### WHAT YOU ARE ASKED TO DO
The full set of lines below has to be duplicated exactly, with no picture kept.

### DATA TO USE
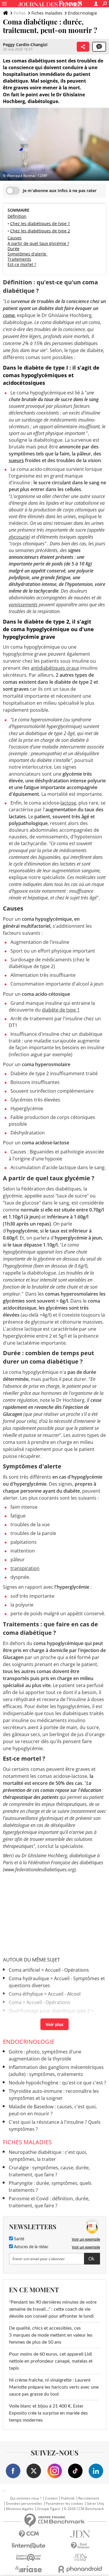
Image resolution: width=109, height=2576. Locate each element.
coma (9, 315)
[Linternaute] (29, 2546)
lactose (68, 803)
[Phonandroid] (80, 2569)
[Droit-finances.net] (80, 2545)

### REPLY TO THE EXERCISE
Image resolution: width=109, height=2576. Locate each element.
coma (9, 315)
[Linternaute] (29, 2546)
lactose (68, 803)
[Phonandroid] (80, 2569)
[Droit-finances.net] (80, 2545)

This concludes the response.